- _What is needed_: Copy the rows verbatim, starting at the line that contains "Close the View configuration file dialog" and ending at the line that contains "Looking at the screenshot, I should point(1148,382).", both included.

- _Records supplied_:
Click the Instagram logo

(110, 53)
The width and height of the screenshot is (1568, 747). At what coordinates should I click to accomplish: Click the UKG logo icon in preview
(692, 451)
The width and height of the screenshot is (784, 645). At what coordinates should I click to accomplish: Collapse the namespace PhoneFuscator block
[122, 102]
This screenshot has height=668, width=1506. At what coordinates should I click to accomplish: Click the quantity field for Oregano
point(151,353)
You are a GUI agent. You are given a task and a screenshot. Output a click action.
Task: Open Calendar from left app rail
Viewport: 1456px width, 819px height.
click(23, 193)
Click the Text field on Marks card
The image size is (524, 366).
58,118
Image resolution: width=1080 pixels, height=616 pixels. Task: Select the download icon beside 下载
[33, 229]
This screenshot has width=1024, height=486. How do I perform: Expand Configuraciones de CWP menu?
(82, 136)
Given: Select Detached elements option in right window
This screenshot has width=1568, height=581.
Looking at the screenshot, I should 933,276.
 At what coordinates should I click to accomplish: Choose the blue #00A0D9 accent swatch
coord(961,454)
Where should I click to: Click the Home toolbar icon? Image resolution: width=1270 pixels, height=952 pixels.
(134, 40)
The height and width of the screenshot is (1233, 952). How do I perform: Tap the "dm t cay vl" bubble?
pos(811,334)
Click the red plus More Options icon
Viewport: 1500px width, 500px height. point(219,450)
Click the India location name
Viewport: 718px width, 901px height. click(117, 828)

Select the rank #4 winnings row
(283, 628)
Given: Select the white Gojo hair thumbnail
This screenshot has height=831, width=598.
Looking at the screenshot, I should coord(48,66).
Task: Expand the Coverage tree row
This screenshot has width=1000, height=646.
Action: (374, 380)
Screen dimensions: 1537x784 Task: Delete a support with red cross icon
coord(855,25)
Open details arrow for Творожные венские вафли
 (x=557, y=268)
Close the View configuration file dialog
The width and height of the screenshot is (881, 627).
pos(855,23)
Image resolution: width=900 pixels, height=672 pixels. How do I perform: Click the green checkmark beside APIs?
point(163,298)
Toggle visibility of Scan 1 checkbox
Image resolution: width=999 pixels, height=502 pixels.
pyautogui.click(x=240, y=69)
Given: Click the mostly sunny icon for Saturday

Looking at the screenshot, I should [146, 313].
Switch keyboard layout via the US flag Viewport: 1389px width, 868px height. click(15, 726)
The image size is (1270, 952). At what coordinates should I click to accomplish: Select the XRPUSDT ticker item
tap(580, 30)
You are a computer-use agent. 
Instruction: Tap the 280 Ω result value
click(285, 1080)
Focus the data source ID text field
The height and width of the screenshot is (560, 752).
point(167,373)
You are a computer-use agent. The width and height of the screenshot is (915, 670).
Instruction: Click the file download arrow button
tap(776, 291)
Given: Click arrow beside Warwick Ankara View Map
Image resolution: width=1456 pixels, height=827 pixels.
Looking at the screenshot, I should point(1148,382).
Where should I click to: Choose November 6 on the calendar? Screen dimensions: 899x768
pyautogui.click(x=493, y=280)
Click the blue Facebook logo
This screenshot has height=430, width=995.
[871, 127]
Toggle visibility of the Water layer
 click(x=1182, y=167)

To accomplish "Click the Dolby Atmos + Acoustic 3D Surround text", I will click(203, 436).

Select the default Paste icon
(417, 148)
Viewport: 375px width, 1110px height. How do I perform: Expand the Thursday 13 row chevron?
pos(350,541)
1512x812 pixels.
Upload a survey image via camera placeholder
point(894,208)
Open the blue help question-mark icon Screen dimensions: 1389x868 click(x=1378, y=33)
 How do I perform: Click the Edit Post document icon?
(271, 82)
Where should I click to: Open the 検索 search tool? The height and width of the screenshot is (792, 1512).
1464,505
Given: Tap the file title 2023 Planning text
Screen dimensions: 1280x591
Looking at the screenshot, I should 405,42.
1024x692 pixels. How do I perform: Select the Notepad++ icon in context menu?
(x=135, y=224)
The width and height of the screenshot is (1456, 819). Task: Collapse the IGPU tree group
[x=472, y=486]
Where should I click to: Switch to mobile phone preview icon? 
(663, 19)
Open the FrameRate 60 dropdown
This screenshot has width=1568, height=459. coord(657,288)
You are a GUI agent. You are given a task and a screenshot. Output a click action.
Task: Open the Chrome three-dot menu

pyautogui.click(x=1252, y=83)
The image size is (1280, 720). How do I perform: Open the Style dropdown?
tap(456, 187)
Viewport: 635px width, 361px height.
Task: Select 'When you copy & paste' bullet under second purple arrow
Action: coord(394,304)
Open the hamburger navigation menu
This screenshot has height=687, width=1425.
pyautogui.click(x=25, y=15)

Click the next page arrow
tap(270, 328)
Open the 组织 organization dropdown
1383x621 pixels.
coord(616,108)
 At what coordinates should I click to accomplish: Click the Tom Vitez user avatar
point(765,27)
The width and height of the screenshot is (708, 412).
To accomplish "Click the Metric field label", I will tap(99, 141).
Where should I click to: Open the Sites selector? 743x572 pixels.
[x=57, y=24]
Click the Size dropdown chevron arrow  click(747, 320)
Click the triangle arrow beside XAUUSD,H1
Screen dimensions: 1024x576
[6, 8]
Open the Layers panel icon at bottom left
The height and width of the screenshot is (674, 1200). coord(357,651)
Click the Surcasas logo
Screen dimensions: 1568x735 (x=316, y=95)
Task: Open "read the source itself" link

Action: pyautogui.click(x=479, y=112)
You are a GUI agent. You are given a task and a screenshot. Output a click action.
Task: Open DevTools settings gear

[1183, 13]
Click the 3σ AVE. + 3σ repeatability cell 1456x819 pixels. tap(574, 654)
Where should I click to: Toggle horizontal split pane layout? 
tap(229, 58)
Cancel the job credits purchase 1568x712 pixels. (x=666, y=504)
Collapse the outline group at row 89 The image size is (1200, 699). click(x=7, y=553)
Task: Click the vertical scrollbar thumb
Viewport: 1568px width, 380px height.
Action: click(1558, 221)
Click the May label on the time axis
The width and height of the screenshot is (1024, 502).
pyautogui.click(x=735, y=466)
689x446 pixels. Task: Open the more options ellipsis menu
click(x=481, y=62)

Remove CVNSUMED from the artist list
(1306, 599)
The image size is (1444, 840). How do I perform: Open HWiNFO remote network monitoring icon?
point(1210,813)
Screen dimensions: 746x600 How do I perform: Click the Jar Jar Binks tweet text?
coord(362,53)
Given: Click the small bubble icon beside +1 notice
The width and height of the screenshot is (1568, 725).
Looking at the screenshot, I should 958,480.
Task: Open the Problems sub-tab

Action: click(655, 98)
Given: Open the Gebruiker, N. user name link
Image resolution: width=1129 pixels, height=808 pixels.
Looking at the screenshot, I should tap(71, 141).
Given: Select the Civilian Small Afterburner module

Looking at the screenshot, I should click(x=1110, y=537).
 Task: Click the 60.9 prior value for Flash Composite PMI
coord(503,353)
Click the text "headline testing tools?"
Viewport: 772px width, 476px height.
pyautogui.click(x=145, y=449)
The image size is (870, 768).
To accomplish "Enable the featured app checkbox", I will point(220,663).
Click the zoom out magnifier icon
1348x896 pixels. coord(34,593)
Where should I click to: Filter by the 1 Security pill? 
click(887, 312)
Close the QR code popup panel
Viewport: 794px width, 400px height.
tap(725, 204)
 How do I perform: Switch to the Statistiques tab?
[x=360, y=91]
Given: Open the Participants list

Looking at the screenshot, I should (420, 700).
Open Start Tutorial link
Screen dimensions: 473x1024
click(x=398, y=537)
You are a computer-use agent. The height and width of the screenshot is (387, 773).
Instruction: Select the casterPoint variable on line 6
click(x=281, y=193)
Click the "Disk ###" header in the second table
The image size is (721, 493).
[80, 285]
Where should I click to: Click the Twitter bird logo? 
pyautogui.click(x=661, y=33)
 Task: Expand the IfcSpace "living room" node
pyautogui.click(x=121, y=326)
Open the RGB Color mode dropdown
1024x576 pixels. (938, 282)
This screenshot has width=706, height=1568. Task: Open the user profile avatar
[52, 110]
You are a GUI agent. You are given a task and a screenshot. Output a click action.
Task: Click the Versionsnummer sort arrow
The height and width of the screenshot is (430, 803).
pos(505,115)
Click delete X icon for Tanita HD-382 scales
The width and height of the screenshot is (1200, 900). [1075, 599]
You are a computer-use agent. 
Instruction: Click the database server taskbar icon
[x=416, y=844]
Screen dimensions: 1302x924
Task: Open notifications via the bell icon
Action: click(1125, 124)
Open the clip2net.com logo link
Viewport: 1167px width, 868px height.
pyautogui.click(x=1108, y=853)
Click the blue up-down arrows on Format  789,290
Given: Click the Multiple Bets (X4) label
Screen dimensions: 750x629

- _Exercise output_:
Close the View configuration file dialog
The width and height of the screenshot is (881, 627).
pos(855,23)
Image resolution: width=900 pixels, height=672 pixels. How do I perform: Click the green checkmark beside APIs?
point(163,298)
Toggle visibility of Scan 1 checkbox
Image resolution: width=999 pixels, height=502 pixels.
pyautogui.click(x=240, y=69)
Given: Click the mostly sunny icon for Saturday

Looking at the screenshot, I should [146, 313].
Switch keyboard layout via the US flag Viewport: 1389px width, 868px height. click(15, 726)
The image size is (1270, 952). At what coordinates should I click to accomplish: Select the XRPUSDT ticker item
tap(580, 30)
You are a computer-use agent. 
Instruction: Tap the 280 Ω result value
click(285, 1080)
Focus the data source ID text field
The height and width of the screenshot is (560, 752).
point(167,373)
You are a computer-use agent. The width and height of the screenshot is (915, 670).
Instruction: Click the file download arrow button
tap(776, 291)
Given: Click arrow beside Warwick Ankara View Map
Image resolution: width=1456 pixels, height=827 pixels.
Looking at the screenshot, I should point(1148,382).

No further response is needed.